Después de dos o tres estudiantes de los primeros cursos, tomaron la palabra uno tras otro Yuri Goncharov y Abdulahanov. A continuación se la concedieron a Anatol Kuznechov.
A espaldas de Pautovski me pareció divisar el pelo rubio de Ira Emelianova. La flanqueaban Yuri Pankratov y Vania Harabarov, el uno alto y de movimientos rígidos, de robot; el otro bajito y repelente.
– También yo los estaba observando- me dijo Maskiavicius al oído. -¿Sabes? Los dos son espías de Pasternak. Recogen lo que se dice sobre él, después van y se lo sueltan todo.
– Hum- le respondí sin saber qué decir.
– ¿Es que va a hablar Evtuchenko?- preguntaba alguien a mi espalda.
– Evtuchenko no tiene principios- dijo Maskiavicius. -A mí no me extrañaría que pidiera la palabra.
En ese momento alguien gritó desde la presidencia:
– Maskiavicius, tiene usted la palabra.
Él me echó una mirada fugaz, después se puso en pie de un salto y caminó en dirección a la tribuna.
«Con que podamos mirarnos a los ojos, húndase el mundo en torno», me repetí sin querer los versos de De Rada. En su novela los enamorados se reunían durante un terremoto.
Continuaban hablando desde la tribuna. Un susurro contenido inundó la sala. Pasternak se aleja atravesando la tundra, pensé. Tenía la palabra Kiuzengueshi.

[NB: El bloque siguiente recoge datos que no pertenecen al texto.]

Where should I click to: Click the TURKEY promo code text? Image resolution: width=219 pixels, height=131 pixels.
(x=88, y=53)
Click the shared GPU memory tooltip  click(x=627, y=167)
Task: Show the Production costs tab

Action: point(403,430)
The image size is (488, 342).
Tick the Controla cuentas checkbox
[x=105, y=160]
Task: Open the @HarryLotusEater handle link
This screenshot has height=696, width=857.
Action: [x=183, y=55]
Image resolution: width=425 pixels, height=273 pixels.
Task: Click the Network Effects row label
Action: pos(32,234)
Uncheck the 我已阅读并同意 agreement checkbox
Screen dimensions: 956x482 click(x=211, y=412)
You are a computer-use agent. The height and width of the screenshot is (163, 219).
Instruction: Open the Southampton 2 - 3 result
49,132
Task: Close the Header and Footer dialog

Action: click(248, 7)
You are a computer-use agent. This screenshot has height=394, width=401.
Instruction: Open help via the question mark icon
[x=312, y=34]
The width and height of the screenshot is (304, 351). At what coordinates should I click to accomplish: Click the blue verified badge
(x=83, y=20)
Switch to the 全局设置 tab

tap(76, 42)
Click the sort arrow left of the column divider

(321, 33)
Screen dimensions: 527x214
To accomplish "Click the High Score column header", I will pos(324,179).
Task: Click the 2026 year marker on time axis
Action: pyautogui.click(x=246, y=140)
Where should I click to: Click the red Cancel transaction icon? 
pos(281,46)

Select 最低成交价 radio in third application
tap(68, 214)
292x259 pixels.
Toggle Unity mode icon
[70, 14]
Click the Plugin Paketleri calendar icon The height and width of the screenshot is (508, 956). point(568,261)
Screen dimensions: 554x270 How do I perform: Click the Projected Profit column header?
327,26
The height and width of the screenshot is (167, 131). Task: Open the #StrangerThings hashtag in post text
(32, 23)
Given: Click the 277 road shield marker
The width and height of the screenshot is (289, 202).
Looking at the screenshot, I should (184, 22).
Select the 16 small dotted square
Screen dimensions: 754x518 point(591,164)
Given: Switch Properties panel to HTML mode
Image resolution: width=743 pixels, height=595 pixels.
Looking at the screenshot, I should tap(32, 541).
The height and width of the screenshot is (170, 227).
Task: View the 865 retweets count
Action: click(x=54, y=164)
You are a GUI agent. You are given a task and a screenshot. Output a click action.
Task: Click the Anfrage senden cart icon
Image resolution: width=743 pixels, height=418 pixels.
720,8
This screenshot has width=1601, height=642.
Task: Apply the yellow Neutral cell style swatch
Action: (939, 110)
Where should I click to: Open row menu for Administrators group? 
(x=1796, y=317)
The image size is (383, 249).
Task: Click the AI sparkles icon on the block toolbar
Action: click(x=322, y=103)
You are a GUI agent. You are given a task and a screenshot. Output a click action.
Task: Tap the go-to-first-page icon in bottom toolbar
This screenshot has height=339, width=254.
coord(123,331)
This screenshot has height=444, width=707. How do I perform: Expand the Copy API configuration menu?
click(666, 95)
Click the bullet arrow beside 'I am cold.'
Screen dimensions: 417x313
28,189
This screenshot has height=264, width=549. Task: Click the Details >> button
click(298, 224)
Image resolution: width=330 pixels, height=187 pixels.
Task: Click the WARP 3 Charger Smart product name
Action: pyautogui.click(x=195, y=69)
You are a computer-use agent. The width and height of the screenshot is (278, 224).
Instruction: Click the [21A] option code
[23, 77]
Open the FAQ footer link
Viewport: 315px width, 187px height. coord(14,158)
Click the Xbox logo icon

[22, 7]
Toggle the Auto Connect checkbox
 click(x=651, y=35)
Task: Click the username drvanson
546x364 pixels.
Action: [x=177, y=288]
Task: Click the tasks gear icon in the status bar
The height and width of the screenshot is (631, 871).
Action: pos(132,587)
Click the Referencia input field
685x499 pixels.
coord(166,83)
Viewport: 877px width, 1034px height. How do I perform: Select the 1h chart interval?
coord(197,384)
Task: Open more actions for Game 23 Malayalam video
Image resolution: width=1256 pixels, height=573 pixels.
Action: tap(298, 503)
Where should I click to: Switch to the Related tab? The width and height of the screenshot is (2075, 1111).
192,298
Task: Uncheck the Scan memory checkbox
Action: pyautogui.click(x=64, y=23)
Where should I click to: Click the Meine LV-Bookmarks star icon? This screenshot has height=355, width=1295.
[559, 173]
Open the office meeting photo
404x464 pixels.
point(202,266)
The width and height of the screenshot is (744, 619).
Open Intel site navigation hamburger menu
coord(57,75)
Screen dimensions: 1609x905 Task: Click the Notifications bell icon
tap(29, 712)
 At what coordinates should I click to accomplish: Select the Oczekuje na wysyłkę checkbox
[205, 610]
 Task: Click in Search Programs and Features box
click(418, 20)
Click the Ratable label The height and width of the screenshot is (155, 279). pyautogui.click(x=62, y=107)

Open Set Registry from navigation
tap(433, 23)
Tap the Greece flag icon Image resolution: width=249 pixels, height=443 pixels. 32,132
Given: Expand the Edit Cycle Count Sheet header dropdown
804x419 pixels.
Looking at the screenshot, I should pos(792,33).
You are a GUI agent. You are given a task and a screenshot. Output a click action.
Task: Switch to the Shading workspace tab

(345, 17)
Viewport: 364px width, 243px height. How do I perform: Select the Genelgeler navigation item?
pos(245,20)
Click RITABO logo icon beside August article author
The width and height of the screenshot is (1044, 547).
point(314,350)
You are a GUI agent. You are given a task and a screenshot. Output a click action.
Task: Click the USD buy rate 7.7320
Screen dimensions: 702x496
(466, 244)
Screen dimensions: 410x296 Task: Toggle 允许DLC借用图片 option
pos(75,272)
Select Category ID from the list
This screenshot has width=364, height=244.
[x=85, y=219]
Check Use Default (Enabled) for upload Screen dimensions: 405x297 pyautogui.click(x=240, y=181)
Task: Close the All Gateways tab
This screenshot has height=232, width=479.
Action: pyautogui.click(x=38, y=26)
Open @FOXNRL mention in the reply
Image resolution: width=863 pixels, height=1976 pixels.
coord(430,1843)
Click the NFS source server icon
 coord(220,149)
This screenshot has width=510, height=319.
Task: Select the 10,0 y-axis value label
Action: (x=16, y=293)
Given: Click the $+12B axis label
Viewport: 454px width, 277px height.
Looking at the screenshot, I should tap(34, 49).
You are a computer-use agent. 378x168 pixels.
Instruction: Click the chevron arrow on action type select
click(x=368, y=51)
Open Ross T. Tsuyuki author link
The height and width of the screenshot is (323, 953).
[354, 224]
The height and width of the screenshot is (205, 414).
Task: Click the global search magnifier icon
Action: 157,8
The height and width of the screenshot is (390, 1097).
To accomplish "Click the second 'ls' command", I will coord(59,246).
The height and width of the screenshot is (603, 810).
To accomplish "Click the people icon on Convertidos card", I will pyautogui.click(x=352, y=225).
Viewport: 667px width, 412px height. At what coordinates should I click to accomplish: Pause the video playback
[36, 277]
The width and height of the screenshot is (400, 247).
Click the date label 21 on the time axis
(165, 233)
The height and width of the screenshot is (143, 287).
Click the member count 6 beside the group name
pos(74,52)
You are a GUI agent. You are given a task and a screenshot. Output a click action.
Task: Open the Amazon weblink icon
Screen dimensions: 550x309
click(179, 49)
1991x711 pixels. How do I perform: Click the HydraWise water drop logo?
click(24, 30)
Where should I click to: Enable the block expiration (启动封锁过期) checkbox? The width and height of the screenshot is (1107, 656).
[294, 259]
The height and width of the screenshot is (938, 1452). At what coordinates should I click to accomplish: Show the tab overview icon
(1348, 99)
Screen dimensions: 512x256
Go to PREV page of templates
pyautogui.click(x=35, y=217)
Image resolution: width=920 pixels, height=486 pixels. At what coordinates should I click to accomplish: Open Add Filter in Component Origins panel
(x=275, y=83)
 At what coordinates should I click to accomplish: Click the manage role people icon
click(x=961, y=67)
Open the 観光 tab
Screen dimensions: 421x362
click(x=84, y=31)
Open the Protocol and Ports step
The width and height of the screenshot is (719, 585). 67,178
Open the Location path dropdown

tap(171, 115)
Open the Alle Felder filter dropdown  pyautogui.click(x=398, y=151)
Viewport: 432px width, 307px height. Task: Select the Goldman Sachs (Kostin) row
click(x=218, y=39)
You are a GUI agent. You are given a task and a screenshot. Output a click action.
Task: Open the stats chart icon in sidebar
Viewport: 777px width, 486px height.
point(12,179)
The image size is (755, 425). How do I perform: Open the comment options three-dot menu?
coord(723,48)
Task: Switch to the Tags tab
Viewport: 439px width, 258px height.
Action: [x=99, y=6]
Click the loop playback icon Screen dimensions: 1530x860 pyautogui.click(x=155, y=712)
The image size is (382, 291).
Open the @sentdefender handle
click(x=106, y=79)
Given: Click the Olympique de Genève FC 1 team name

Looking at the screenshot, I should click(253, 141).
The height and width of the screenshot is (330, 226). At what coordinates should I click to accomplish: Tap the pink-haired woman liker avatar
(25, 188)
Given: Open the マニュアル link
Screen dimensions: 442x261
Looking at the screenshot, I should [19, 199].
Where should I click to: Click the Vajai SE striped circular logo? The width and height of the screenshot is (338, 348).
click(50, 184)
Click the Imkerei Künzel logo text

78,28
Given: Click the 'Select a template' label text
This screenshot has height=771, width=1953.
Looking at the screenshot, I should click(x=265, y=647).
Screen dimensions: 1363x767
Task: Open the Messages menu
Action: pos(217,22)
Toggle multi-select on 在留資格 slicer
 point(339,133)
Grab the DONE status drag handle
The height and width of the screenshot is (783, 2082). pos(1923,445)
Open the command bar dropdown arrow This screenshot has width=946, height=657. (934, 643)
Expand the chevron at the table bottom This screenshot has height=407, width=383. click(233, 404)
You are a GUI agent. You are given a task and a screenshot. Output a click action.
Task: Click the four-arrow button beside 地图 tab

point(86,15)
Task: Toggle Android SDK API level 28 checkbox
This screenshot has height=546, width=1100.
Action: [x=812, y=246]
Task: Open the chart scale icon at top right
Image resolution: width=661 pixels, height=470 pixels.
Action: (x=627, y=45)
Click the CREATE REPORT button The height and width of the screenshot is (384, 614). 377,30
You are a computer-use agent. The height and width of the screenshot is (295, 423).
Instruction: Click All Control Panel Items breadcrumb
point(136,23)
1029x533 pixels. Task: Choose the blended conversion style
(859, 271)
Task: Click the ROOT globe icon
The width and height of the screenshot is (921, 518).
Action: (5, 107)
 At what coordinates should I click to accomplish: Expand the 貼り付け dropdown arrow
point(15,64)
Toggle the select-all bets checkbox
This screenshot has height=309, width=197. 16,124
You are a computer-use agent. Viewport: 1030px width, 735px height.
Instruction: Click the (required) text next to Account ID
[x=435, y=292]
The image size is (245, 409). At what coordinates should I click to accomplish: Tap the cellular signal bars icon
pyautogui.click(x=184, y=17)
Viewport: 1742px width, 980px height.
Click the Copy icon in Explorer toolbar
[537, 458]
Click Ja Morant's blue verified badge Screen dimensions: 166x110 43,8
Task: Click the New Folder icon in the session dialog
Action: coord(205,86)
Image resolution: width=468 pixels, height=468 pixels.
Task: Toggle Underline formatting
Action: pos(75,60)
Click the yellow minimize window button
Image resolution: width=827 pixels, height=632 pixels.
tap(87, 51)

Ellos, Stulpanz y Lida, escuchaban quizá todo aquello por la radio, en un rincón de cualquier café. Se mirarían a los ojos y quizá hablaran de mí.
El susurro de Kiuzengueshi, amplificado a proporciones atemorizantes por los altavoces, se distribuía por la sala.
Sí, sin duda hablaban de mí de vez en cuando. ¿No amaba ella a los escritores muertos? Íbamos de nuevo sobre el mismo caballo, yo muerto y ella viva, como en la leyenda de Costandin y Donruntina. Sólo que en lugar de dos personas, ahora éramos tres: ellos dos, vivos, y el tercero yo, muerto.
La campaña continuaba. No se sabía nada preciso de lo sucedido terminada la asamblea del Instituto Gorki acerca de la expulsión de Pasternak del territorio soviético. Algunos decían que entretanto él había enviado un telegrama urgente a Estocolmo rehusando el premio; otros sostenían que aún estaba indeciso. En los círculos mejor informados se decía que había enviado una carta conmovedora a Jruchov y que su destino dependía ahora de la respuesta de este último. Pero, asimismo, se decía que en los últimos tiempos Jruchov estaba furioso con los escritores y por tanto no podía esperarse de él más que una respuesta intransigente.
Entretanto, oleadas de hielo se cernían sobre el Moscú invernal. Una y otra vez se escuchaba el aullido del viento continental desde una procedencia indeterminada: en Butyrski se tenía la impresión de que soplaba desde Ostankino y en este último lugar parecía que la guarida del viento se encontrara en el centro, en las grandes plazas.